Un rebranding di confine, ai piedi del Monte Calvario
Riscoprire l’autenticità nascosta: identità visiva come narrazione
Fare un rebranding non significa stravolgere la tradizione o cancellare la storia di un’azienda, ma trovare nuovi modi per raccontarne l’essenza, valorizzandone l’identità più autentica.
Quando ho incontrato Miriam Graunar e visitato il suo ristorante, Al Ponte del Calvario, ho percepito all’istante una dissonanza tra l’immagine esterna e l’essenza profonda del locale. Apparentemente una trattoria rustica, si rivela in realtà un crocevia di tradizioni culinarie, dove le ricette tramandate di generazione in generazione vengono reinterpretate con raffinatezza. Ogni dettaglio, qui, parla delle radici familiari e dell’abbraccio della natura circostante.
Il mio lavoro nasce per bilanciare questo contrasto. Ho creato un payoff che catturasse l’essenza del ristorante, completando il nome e invitando alla scoperta di chi ancora non conosce il contesto unico in cui è immerso.

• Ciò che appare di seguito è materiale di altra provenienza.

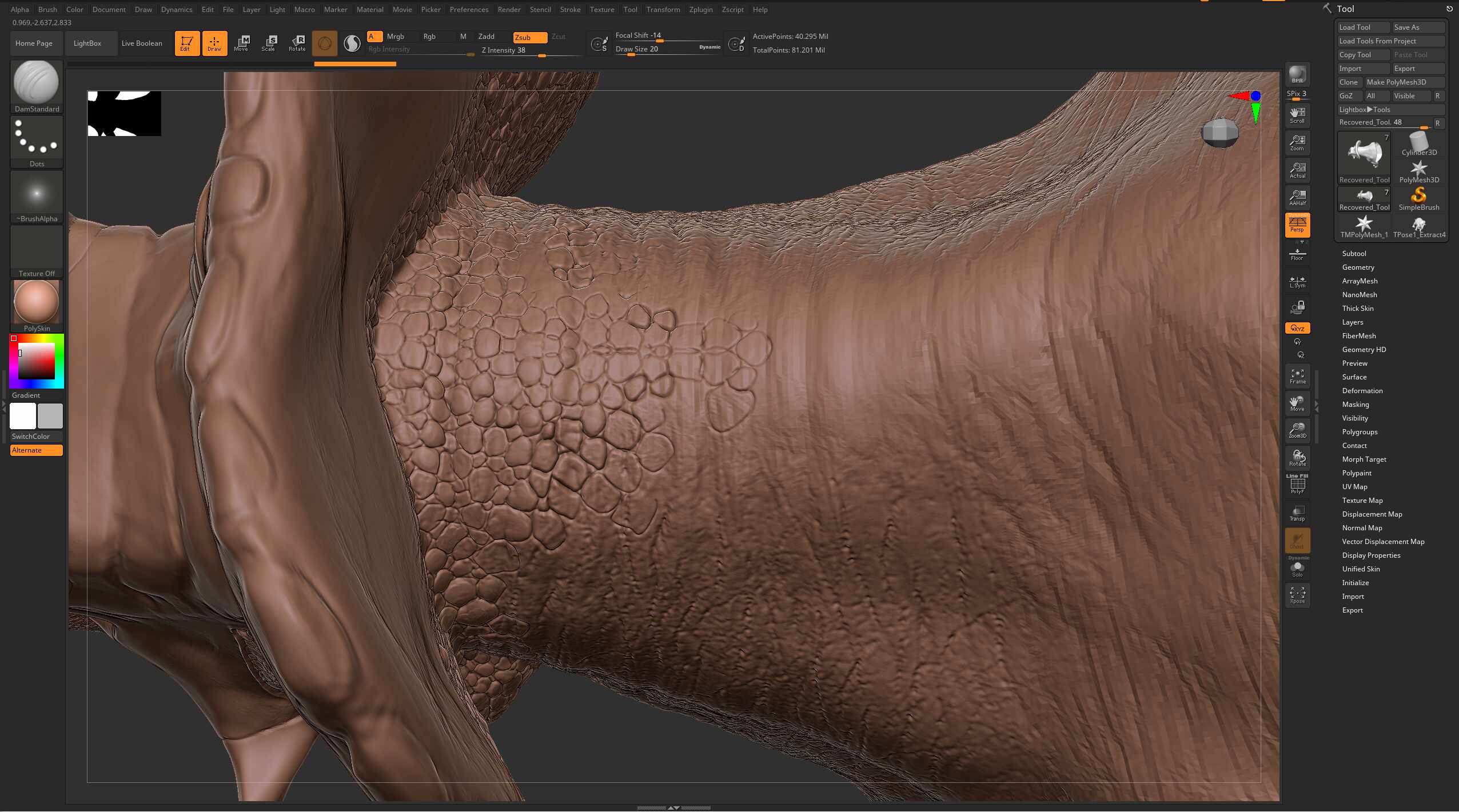1459x812 pixels.
Task: Select the SimpleBrush tool thumbnail
Action: (x=1418, y=198)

Nel progettare il nuovo logotipo ho voluto riflettere la personalità di Miriam, anima del ristorante, e la bellezza del Monte Calvario, su cui si affaccia il ristorante. Un’ulteriore priorità era riposizionare Al Ponte del Calvario, allineando la percezione al reale livello qualitativo e introducendolo a un nuovo pubblico.
L’identità visiva è costruita su due caratteri tipografici distintivi e una palette cromatica ispirata alle stagioni, fulcro della proposta culinaria del locale. Ho successivamente curato i coordinati stampati, i materiali di sala e la progettazione visiva dei social.
Questo progetto di rebranding è un invito in un luogo dove ogni piatto racconta una storia, e ogni angolo un ricordo.